:: Data records ::

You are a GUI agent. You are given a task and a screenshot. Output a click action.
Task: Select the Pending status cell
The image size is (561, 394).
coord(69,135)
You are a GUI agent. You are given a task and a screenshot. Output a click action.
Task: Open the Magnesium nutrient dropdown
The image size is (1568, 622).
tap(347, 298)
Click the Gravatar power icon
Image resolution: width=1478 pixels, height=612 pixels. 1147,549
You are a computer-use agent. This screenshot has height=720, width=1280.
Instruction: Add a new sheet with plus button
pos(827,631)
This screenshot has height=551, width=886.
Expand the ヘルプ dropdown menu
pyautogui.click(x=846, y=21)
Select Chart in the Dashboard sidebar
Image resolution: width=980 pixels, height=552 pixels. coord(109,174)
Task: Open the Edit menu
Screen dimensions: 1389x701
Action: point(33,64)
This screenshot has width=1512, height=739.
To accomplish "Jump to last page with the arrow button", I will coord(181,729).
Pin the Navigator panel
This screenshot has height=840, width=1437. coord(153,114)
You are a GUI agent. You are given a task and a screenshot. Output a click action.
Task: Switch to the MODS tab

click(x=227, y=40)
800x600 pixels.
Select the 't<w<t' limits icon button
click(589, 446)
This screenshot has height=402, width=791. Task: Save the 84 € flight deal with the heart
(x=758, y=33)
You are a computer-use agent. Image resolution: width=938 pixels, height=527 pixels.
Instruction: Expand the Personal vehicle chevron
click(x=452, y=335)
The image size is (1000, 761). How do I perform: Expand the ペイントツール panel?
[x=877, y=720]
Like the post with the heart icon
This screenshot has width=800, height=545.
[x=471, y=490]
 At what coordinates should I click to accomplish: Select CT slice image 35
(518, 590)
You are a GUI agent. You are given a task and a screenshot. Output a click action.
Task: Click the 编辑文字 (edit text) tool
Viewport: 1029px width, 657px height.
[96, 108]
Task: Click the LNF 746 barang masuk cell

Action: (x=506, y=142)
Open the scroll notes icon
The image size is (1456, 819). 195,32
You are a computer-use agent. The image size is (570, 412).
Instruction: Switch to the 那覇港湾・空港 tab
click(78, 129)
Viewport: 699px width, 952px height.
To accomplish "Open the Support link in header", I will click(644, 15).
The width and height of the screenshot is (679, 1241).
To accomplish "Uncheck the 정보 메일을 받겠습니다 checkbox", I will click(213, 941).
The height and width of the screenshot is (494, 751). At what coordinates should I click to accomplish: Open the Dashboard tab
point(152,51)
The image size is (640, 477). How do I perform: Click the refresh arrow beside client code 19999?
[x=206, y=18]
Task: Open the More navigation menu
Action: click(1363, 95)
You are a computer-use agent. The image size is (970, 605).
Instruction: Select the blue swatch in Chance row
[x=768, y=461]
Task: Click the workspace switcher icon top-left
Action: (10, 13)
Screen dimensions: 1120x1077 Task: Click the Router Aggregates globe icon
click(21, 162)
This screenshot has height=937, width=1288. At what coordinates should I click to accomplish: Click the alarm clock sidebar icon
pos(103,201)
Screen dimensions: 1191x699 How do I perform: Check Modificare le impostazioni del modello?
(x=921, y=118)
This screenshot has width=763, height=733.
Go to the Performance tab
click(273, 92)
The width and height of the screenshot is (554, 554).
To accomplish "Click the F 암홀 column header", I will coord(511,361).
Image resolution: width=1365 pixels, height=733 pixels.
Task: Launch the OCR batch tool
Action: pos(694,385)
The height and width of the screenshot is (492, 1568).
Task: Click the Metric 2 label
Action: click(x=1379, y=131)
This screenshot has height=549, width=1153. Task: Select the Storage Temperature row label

:: Instructions to follow ::
Can you turn the lines from the line with "Click the Gravatar power icon" to the line with "click(78, 129)", both included, into a JSON list of strings with one string per line and blank lines left out?

:: Answer to this task ::
[
  "Click the Gravatar power icon",
  "Image resolution: width=1478 pixels, height=612 pixels. 1147,549",
  "You are a computer-use agent. This screenshot has height=720, width=1280.",
  "Instruction: Add a new sheet with plus button",
  "pos(827,631)",
  "This screenshot has height=551, width=886.",
  "Expand the ヘルプ dropdown menu",
  "pyautogui.click(x=846, y=21)",
  "Select Chart in the Dashboard sidebar",
  "Image resolution: width=980 pixels, height=552 pixels. coord(109,174)",
  "Task: Open the Edit menu",
  "Screen dimensions: 1389x701",
  "Action: point(33,64)",
  "This screenshot has width=1512, height=739.",
  "To accomplish \"Jump to last page with the arrow button\", I will coord(181,729).",
  "Pin the Navigator panel",
  "This screenshot has height=840, width=1437. coord(153,114)",
  "You are a GUI agent. You are given a task and a screenshot. Output a click action.",
  "Task: Switch to the MODS tab",
  "click(x=227, y=40)",
  "800x600 pixels.",
  "Select the 't<w<t' limits icon button",
  "click(589, 446)",
  "This screenshot has height=402, width=791. Task: Save the 84 € flight deal with the heart",
  "(x=758, y=33)",
  "You are a computer-use agent. Image resolution: width=938 pixels, height=527 pixels.",
  "Instruction: Expand the Personal vehicle chevron",
  "click(x=452, y=335)",
  "The image size is (1000, 761). How do I perform: Expand the ペイントツール panel?",
  "[x=877, y=720]",
  "Like the post with the heart icon",
  "This screenshot has width=800, height=545.",
  "[x=471, y=490]",
  " At what coordinates should I click to accomplish: Select CT slice image 35",
  "(518, 590)",
  "You are a GUI agent. You are given a task and a screenshot. Output a click action.",
  "Task: Click the 编辑文字 (edit text) tool",
  "Viewport: 1029px width, 657px height.",
  "[96, 108]",
  "Task: Click the LNF 746 barang masuk cell",
  "Action: (x=506, y=142)",
  "Open the scroll notes icon",
  "The image size is (1456, 819). 195,32",
  "You are a computer-use agent. The image size is (570, 412).",
  "Instruction: Switch to the 那覇港湾・空港 tab",
  "click(78, 129)"
]